El director francés Jacques Audiard (aquel de “De Óxido y Hueso”), vuelve a trabajar una temática controvertida. En este film, “Dheepan”, nos cuenta sobre la integración —o no— en los países europeos, de los refugiados que huyen de las guerras sistémicas, que abundan en el tercer mundo. Vamos a pensar bien y no caigamos en la tentación de clasificarla de efectista y demagógica.
El relato es crudo, porque la situación es cruda. Por sí solo, aún sin tener en cuenta el componente emocional de sus protagonistas, la situación que nos presenta es como para replantearse muchas posturas morales y sobretodo políticas.
Estamos viendo diariamente la mala gestión desde los países acomodados de Europa, de la acogida e integración de aquellos que huyen del horror de la guerra. La película, sin tomar partido, nos muestra los pros y contras de las dudosas decisiones por parte de las naciones de acogida… o supuesta acogida.
En la historia, escondida detrás de la ficción, el director aprovecha para exponer una dramática situación cualquiera. Nos sintetiza a una falsa familia, con documentación obligadamente falsificada para su aceptación, y en la que se integran tres personas desconocidas entre sí, a las que solo une el deseo de ser reconocidos como refugiados políticos. Una joven convencional, una niña huérfana y un activista desertor de las guerrillas en su país, tendrán que parecerse a un hogar modélico.
Todos huyen después de haber perdido sus familias, paradójicamente, formando ahora una nueva, forzada y ficticia. Los tres habrán de comulgar con el convencionalismo social pertinente, para ser admitidos en los fariseos programas de integración. Pero no acaba aquí el camino de rosas, la convivencia en los suburbios habilitados sin nigún cuidado para los “extraños”, donde convivirán personas de distintas procedencias y problemáticas, se verá como está abocada de forma violenta a la delincuencia y el fracaso.
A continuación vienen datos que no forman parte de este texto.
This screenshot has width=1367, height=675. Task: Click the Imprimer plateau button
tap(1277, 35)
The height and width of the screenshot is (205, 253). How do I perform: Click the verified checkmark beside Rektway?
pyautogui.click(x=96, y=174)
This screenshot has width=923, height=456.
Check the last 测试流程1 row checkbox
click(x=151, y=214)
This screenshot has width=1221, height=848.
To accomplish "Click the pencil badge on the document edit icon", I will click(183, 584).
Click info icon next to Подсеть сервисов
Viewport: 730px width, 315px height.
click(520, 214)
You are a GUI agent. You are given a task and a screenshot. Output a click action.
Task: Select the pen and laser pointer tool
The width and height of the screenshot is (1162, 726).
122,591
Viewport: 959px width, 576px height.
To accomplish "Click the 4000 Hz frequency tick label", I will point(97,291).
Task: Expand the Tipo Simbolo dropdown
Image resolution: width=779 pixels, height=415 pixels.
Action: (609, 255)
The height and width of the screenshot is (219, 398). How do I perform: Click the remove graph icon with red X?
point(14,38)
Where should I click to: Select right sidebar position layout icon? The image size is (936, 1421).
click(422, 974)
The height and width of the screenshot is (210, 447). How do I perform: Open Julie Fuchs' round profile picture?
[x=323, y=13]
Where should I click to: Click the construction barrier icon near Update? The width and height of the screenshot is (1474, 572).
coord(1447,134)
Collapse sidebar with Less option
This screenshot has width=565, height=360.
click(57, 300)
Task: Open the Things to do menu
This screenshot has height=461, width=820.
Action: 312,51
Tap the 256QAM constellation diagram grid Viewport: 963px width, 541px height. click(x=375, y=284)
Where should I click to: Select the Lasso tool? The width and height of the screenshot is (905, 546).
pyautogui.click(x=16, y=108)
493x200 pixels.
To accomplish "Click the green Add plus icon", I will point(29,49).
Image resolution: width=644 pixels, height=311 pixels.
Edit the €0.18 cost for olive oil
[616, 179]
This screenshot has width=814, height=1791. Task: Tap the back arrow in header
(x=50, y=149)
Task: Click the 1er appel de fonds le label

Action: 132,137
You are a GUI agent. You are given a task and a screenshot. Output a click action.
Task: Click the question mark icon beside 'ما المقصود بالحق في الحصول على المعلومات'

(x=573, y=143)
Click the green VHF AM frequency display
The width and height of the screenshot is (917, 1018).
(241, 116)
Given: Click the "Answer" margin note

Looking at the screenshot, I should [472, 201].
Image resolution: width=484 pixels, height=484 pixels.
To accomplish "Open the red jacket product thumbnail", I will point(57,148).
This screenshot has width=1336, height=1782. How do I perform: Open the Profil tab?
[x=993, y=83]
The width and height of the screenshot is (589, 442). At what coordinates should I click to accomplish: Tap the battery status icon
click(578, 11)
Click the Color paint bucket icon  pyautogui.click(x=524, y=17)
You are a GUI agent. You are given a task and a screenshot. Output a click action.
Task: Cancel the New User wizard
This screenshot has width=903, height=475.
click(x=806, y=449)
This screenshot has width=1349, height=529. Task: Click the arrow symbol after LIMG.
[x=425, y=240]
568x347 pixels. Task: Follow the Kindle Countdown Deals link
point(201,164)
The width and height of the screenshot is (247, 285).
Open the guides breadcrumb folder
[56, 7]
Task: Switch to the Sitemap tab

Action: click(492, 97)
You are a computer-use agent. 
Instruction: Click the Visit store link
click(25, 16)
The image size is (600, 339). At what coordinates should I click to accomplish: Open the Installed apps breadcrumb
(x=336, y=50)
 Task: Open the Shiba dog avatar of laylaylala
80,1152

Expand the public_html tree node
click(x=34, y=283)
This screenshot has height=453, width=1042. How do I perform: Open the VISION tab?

El relato frío y neutral, lo mismo puede ser interpretado a favor de las críticas de una inhumana situación por parte de los círculos defensores de los derechos humanos; que se le puede dar la vuelta por los defensores ultras de Le Pen y similares, demonizando una imposible integración racial y social. Pero la realidad está ahí.
Es evidente la crítica que se desprende hacia las situaciones bélicas, las cuales solo se entienden desde el punto de vista de un sistema económico globalizado, en el que las guerras —lejos de casa— son una base fundamental en su sostenimiento: destrucción, para volver a construir y alimentar la espiral falsamente infinita que define el sistema capitalista, o neoliberal como se dice ahora.
Tampoco se salvan los acomodados entornos del hipócrita “estado del bienestar”, que tarde o temprano se verán inundados por las nuevas “invasiones bárbaras”, y cuya reacción, lejos de primar el humanismo, se limita a apartar a los que molestan y procurar ser perturbados lo menos posible.

Si el mero relato de los hechos, resulta ya suficientemente impactante, al director le interesa incidir más el conflicto emocional de sus personajes, que acaba yendo más allá de cualquier violencia de barrio. El trauma de la guerra es el denominador común en el distinto comportamiento de nuestros tres protagonistas. Aunque procedentes de orígenes diferentes, el daño anímico resulta idéntico. A pesar de sus distintas posiciones en el conflicto, las víctimas siempre acaban siendo todos.
El final de la película resulta extraño, después de lo expuesto, no acaba de ser entendido sin una buena dosis de ingenuidad. Pues eso, “vamos a pensar bien y no caigamos en la tentación de clasificarla de efectista y demagógica”,… reconocimiento de Cannes incluido.

Les has perdonado el final, la veré!